Fernanda destaca que o STF avançou ao propor uma análise mais sistêmica das práticas das plataformas, e não apenas a responsabilização caso a caso. A intenção é mudar o foco da remoção individual de conteúdos para a prevenção de danos estruturais, o que exigiria transparência em algoritmos, relatórios e critérios de moderação.
No entanto, ambas concordam que a decisão, por si só, não basta. “Embora seja um avanço, não há definição de autoridade supervisora, critérios objetivos de transparência ou mecanismos robustos de prestação de contas. A autorregulação proposta ainda coloca o poder de decisão nas mãos das próprias empresas”, alerta Campagnucci.
O papel do Congresso e o lobby das big techs
A decisão do STF evidenciou um vácuo legislativo que perdura há anos. O Projeto de Lei 2630/2020, conhecido como PL das Fake News, continua travado no Congresso. Seu objetivo original era criar um marco de transparência e responsabilização das plataformas, inspirado no Digital Services Act da União Europeia. Mas o lobby das grandes empresas de tecnologia tem dificultado seu avanço.
Campagnucci aponta que o processo legislativo está capturado por interesses econômicos: “As big techs têm utilizado estratégias como campanhas de desinformação, pressão sobre parlamentares e mobilização de setores da sociedade civil para frear qualquer iniciativa que aumente sua responsabilidade”.
Essa resistência é explicada pela mudança de papel das plataformas no ecossistema digital. “Elas não são apenas vitrines neutras, mas organizadoras do espaço público. Os algoritmos que controlam o que vemos e o que viraliza afetam diretamente o comportamento social e político das pessoas”, explica.
Democracia em risco
O impacto dessas práticas vai além do ambiente virtual. As consequências são sentidas nas urnas, nas ruas e nas escolas. A proliferação de teorias conspiratórias, discursos antidemocráticos e comunidades de ódio são manifestações de um ambiente digital que opera sem transparência e sem regulação.
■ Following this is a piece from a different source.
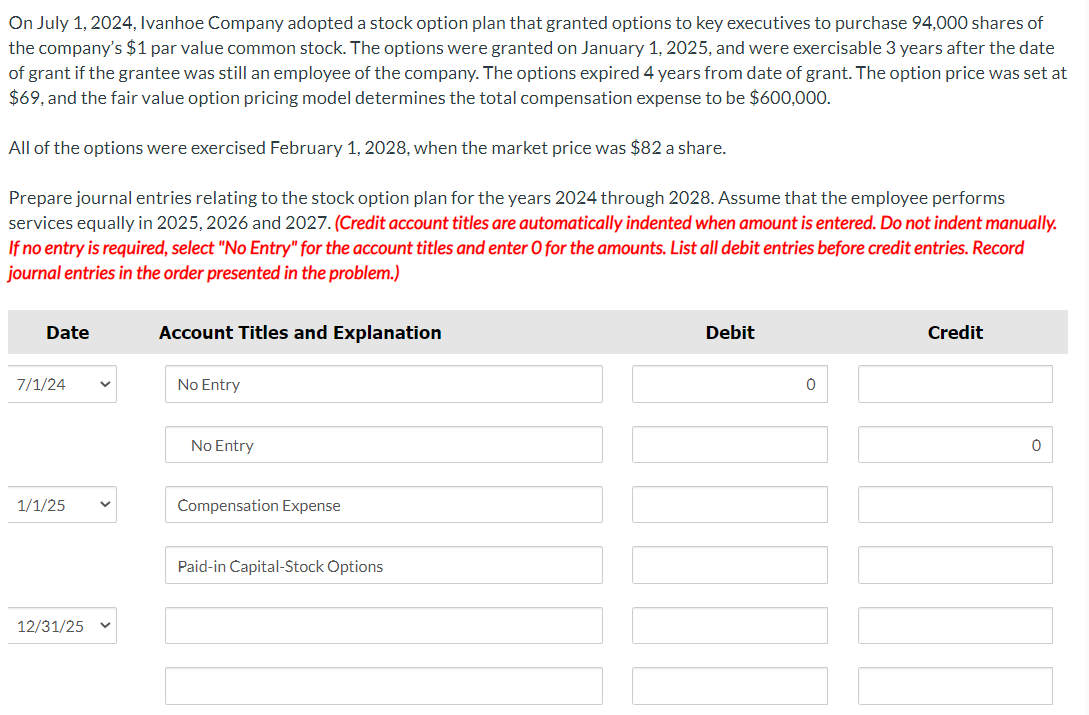Open the 7/1/24 date dropdown
The height and width of the screenshot is (715, 1089).
click(62, 383)
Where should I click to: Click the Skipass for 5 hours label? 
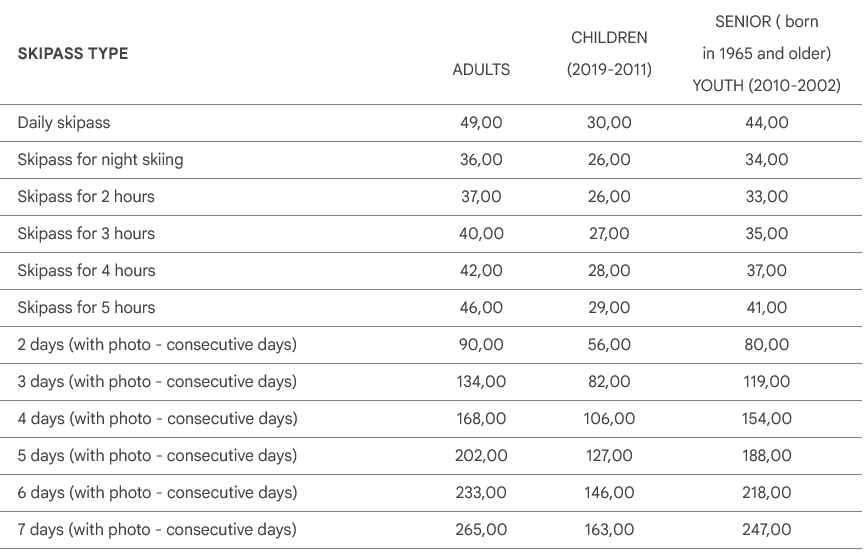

“O risco é real: essas empresas têm poder econômico superior ao de muitos Estados nacionais e capacidade de moldar narrativas públicas. Quando esse poder não é regulado, torna-se uma ameaça à democracia”, afirma Simone.
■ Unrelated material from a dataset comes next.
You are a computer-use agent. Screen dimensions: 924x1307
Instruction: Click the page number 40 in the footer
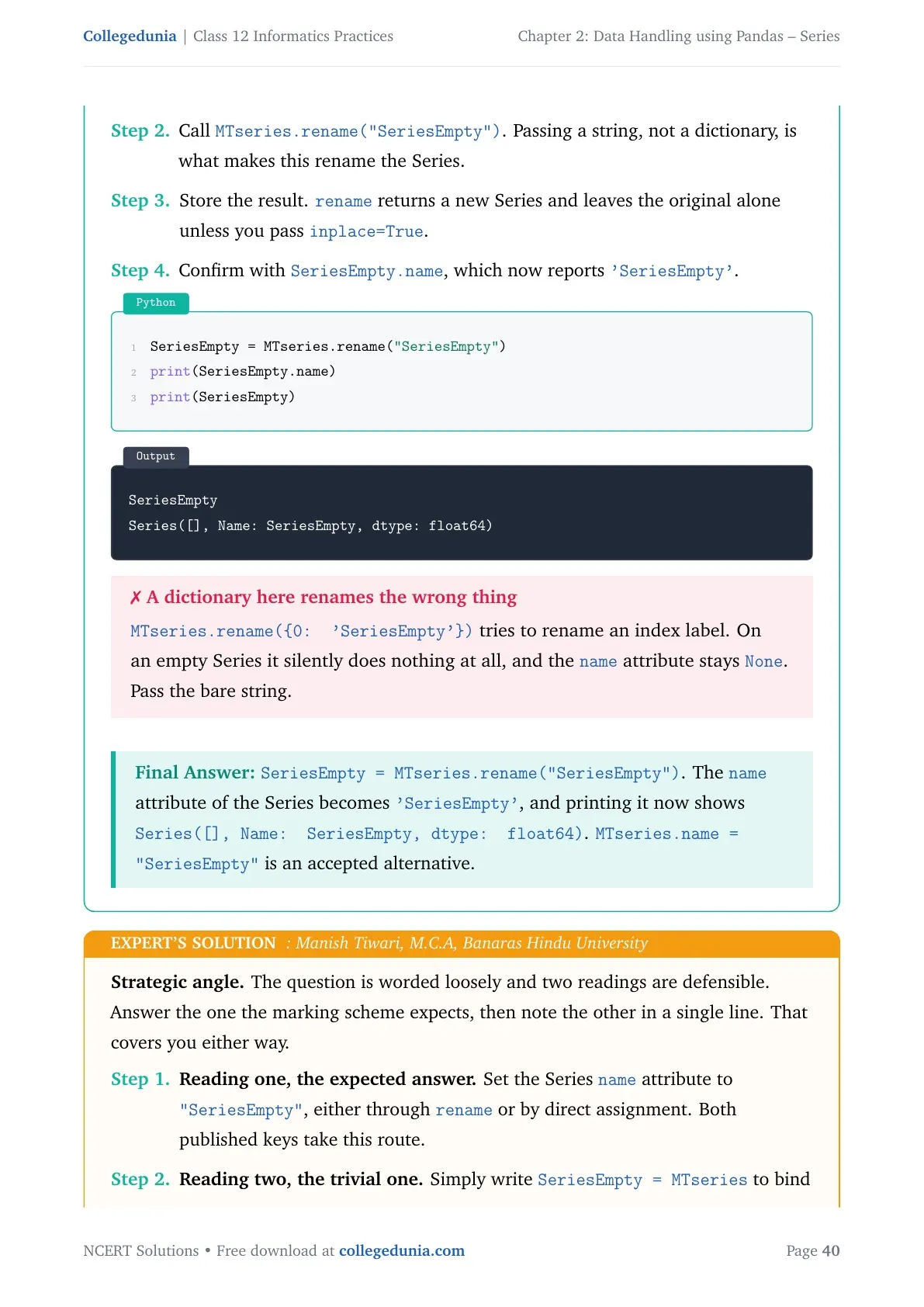[x=831, y=1250]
Para Campagnucci, o desafio agora é garantir que o debate iniciado pelo Supremo avance no Congresso. “A decisão judicial é um ponto de partida, não de chegada. Precisamos de uma legislação clara, que assegure direitos, imponha deveres e permita fiscalização. Enquanto isso não acontecer, estaremos entregando o destino da esfera pública a interesses privados.”
Liberdade de expressão ou escudo contra regulação?
Um dos principais argumentos utilizados pelas plataformas contra a regulação é o risco de ferir a liberdade de expressão. Trata-se de uma bandeira mobilizadora, mas que, segundo Simone, precisa ser contextualizada. “Não há direitos absolutos. A liberdade de expressão é um pilar democrático, mas deve ser equilibrada com outros direitos fundamentais, como a proteção de crianças e a integridade do processo democrático”, ressalta.
Ela cita o escândalo da Cambridge Analytica e os impactos das fake news em processos eleitorais como exemplos de como a desinformação pode distorcer o debate público. “A insistência em tratar qualquer forma de regulação como censura desconsidera o fato de que, na ausência de regras, grupos vulneráveis são silenciados. A liberdade de expressão só é plena quando há segurança para exercê-la”, enfatiza.
Para diretora-executiva do InternetLab, “Uma plataforma que não combate conteúdos racistas ou homofóbicos está, na prática, excluindo vozes que não se sentem seguras naquele espaço. Regulamentar não é censurar — é garantir um ambiente mais justo e plural”, observa Fernanda.